A smarter way to search Google Scholar

Most of us are familiar Google Scholar: a freely available subset of Google that indexes the world’s scholarly literature across a range of disciplines. With its extensive database of scientific literature (claimed to contain over 389 million documents including articles, citations and patents), it has become an indispensable resource for scholars and researchers across the globe. Enter a few keywords in that iconic search box, and that knowledge can be brought to our fingertips in a fraction of a second. For research questions needing rapid answers, Google Scholar can feel like all we’ll ever need.

But not all research tasks require quick answers to simple questions. On the contrary, some research tasks require a highly structured approach, based on rigour and repeatability. Systematic literature reviews, for example, are predicated on the use of exhaustive methods with strict standards for reporting and reproducibility. In these instances, how can we ensure a similar level of repeatability and rigour? What approaches can we adopt to support effective systematic searching using Google Scholar?

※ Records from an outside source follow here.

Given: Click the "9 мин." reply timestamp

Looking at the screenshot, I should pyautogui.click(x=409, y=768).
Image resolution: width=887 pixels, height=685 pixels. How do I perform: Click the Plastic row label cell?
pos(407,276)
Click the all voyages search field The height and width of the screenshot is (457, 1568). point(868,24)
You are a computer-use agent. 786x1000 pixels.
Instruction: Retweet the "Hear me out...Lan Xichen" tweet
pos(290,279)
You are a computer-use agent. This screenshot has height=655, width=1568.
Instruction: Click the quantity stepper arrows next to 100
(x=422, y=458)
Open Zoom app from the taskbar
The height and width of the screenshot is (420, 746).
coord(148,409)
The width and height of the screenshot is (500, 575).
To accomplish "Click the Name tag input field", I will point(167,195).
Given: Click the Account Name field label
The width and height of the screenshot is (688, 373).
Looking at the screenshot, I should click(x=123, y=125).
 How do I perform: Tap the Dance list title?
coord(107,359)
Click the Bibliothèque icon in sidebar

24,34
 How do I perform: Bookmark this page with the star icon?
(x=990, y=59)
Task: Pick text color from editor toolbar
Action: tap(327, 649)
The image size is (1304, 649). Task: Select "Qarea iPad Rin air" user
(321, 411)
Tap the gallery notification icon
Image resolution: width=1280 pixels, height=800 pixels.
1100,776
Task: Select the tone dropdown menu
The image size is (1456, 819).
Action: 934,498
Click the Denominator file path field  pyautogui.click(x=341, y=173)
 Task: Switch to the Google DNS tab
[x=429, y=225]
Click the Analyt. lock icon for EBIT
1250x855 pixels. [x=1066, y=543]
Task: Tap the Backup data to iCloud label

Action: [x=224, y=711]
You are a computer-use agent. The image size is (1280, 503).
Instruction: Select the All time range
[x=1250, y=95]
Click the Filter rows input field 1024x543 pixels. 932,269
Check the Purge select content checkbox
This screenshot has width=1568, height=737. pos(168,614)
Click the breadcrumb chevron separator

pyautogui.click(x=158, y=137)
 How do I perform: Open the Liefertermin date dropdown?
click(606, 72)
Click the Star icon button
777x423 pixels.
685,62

One approach is to resort to the use of Boolean search queries and expressions. By combining keywords with Boolean operators and appropriate use of parentheses, it is possible to construct search queries of arbitrary complexity. But as we have seen in previous posts, crafting Boolean strings is tedious, inefficient and error-prone. Moreover, a Boolean query crafted using the syntax of one database will rarely work in another, forcing searchers to ‘translate’ their search strategies from one source to another. This creates further sources of inefficiency and error, and undermines the ability of others to validate or reproduce the results.

So we’re delighted this week to announce support for Google Scholar, which means that in addition to Google, Bing and PubMed, you can now use 2dSearch to search Google Scholar. But what might this mean in practice, and why should you care? To answer that, let’s recap on some of the basics.

A visual approach to systematic searching

At the heart of 2dSearch is a graphical editor which allows the user to formulate search strategies using a visual framework in which concepts are expressed as objects on a two-dimensional canvas. Concepts can be simple keywords or attribute:value pairs representing controlled vocabulary terms (e.g. Mesh terms) or database-specific search operators (e.g. field tags and other commands). They can be combined using Boolean (and other) operators to form higher-level groups and then iteratively nested to create expressions of arbitrary complexity. Groups can be expanded or collapsed on demand to facilitate readability and comprehension. Like conceptual Lego blocks, they can be effortlessly combined and recombined to explore different configurations, offering a more transparent and intuitive approach to search strategy development and validation.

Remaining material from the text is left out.